Wednesday, February 19, 2003

"When I am down and, oh my soul, so weary;
When troubles come and my heart burdened be;
Then, I am still and wait here in the silence,
Until you come and sit awhile with me.
You raise me up, so I can stand on mountains;
You raise me up, to walk on stormy seas;
I am strong, when I am on your shoulders;
You raise me up… To more than I can be.
There is no life – no life without its hunger;
Each restless heart beats so imperfectly;
But when you come and I am filled with wonder,
Sometimes, I think I glimpse eternity.
You raise me up, so I can stand on mountains;
You raise me up, to walk on stormy seas;
I am strong, when I am on your shoulders;
You raise me up… To more than I can be."

I am in love with this man. And I believe that he is in love with me. But last night he tells me that he was HERE. Last week. I don't know when last week, it could even have been for V Day-and he knew what a shitty V Day I'd had. He was here, not twenty minutes from me. And he still couldn't call. He still couldn't knock on a door. I am SO sorry that he's been so hurt. But how can I ever convince him that I'm not her? How can I give him faith in me, in us? I simply don't know. I can tell him a million times in a million ways, and he'd still be afraid. Should I push him over the edge-off the cliff into my arms? And if I DO push, will he grow wings or crash and burn? Love is a funny thing. A complicated, confusing, overwhelming thing. I have to get him to me. I HAVE to. I need him. It's not even a matter of want. I NEED him. I need my life, and he is it.

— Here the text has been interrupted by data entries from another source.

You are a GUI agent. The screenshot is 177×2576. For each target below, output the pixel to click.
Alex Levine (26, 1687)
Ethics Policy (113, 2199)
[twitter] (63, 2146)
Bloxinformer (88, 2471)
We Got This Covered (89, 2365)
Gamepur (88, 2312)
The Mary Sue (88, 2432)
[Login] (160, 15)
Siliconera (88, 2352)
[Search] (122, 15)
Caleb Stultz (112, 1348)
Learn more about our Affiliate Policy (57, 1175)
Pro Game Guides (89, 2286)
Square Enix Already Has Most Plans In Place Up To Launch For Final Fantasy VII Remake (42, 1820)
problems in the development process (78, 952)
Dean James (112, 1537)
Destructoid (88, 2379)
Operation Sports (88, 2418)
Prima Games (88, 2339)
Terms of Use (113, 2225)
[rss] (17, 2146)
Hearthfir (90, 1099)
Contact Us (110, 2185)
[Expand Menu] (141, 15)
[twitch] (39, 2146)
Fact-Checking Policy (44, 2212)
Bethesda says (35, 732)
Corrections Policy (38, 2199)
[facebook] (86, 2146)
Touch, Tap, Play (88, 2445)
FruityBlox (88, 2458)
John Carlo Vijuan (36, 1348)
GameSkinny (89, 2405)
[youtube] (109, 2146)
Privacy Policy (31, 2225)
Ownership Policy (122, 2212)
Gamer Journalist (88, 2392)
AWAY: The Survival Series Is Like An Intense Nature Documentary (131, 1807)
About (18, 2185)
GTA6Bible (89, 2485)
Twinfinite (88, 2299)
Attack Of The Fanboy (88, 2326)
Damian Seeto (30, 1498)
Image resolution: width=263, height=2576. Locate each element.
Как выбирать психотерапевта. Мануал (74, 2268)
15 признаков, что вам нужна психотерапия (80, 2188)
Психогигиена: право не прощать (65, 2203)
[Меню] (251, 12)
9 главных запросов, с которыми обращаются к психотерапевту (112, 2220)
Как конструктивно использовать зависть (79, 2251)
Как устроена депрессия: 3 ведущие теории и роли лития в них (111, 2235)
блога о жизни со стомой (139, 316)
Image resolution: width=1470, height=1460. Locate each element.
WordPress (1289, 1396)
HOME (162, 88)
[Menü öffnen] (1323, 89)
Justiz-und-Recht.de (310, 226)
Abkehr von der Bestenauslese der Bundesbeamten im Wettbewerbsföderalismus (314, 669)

But I can't get online tonight. So I sent him my number. Will he call? I honestly don't know. I want him to. I think HE needs to. It's a step he needs to be able to take. And if he can't...well, if he can't, I'll wait. I'll see him online tomorrow. I'll cry a lot tonight, but I'm prepared for that. All I can do is hope and love. He's already got my heart. And all I want is his voice.

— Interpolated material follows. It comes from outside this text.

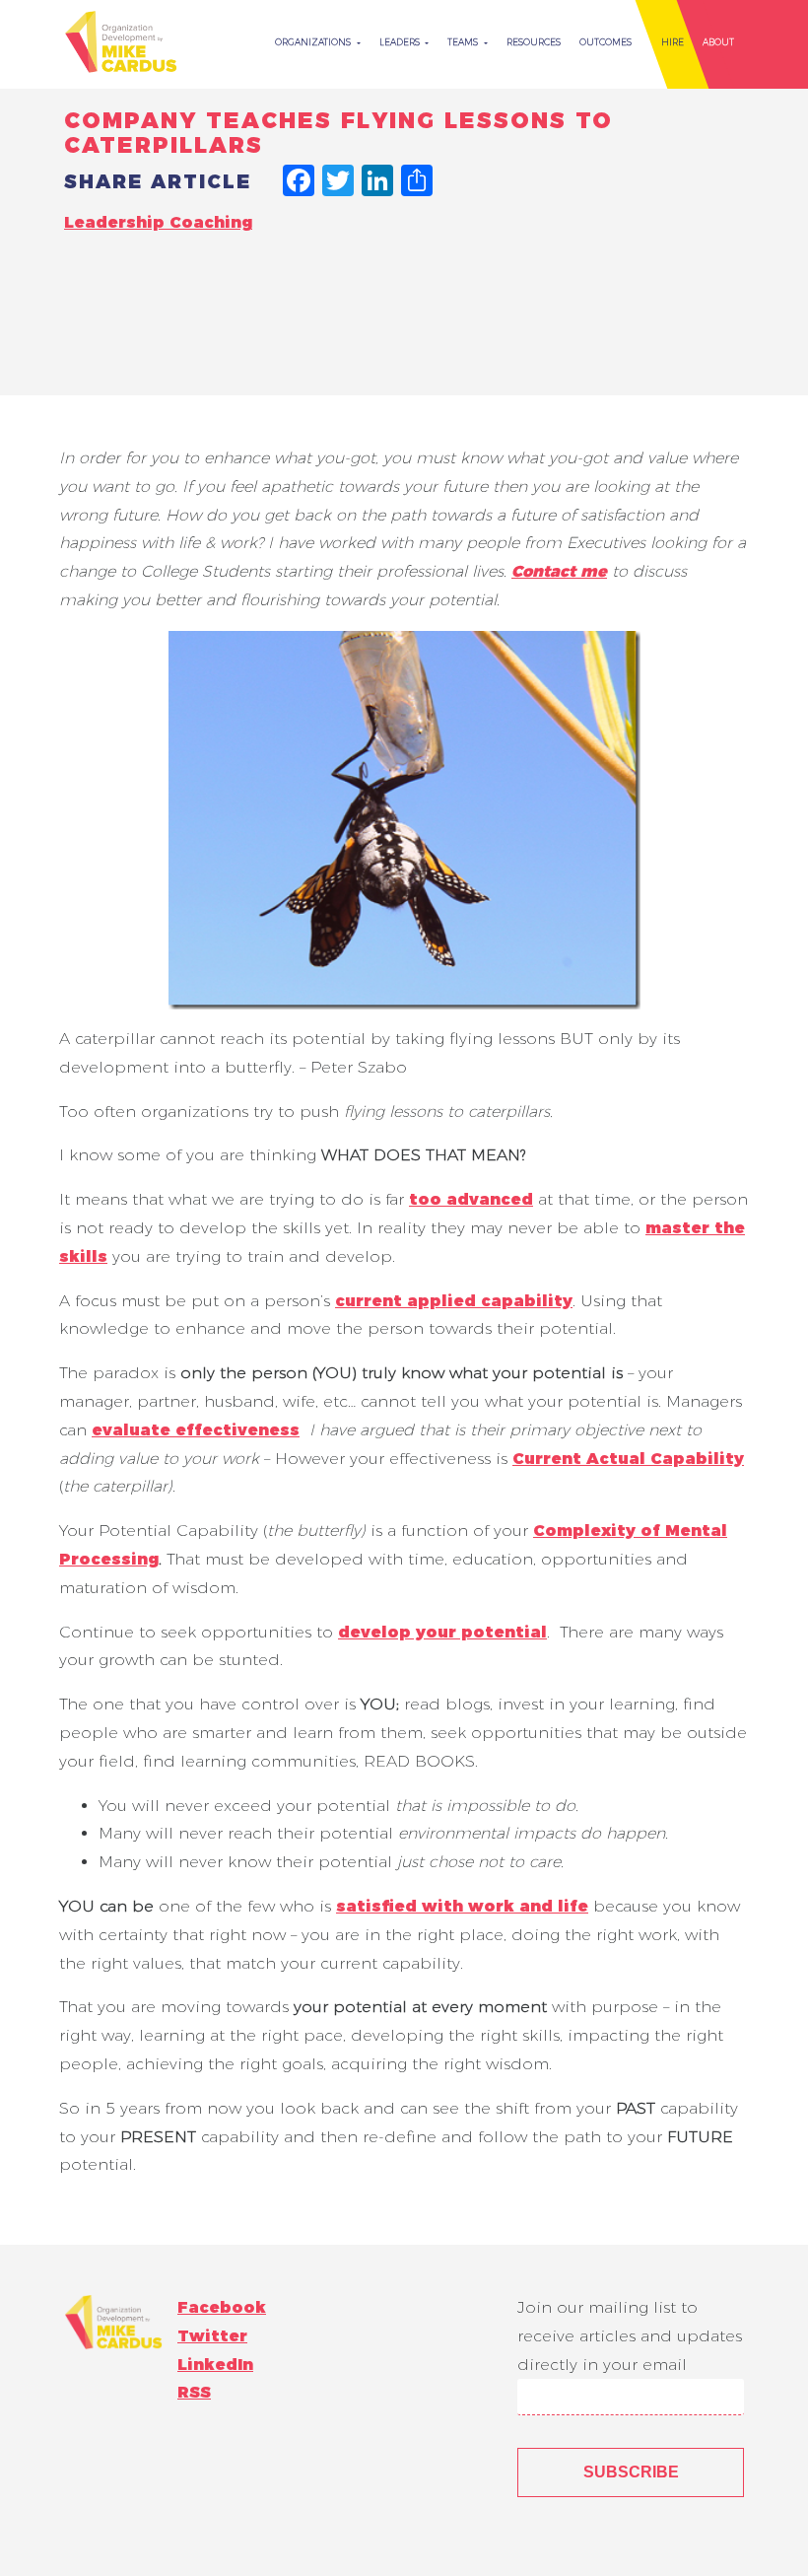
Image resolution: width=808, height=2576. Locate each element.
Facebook (221, 2307)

We'll see how it goes. He'll probably sit by the phone for hours, picking it up and putting it down, and maybe even dialing all but the last digit of my number and then slamming the phone back down in fear. He's so cute, I can almost see him doing it. In my head he's adorable. I just hope he'll dial that last number without thinking about it, that it will be ringing before he has the chance to get it into his head that he's going to hear my voice on the other end. But like I said, we'll see.
I love him. I'm in love with him. This is the next step. Maybe he just doesn't know how ready he is.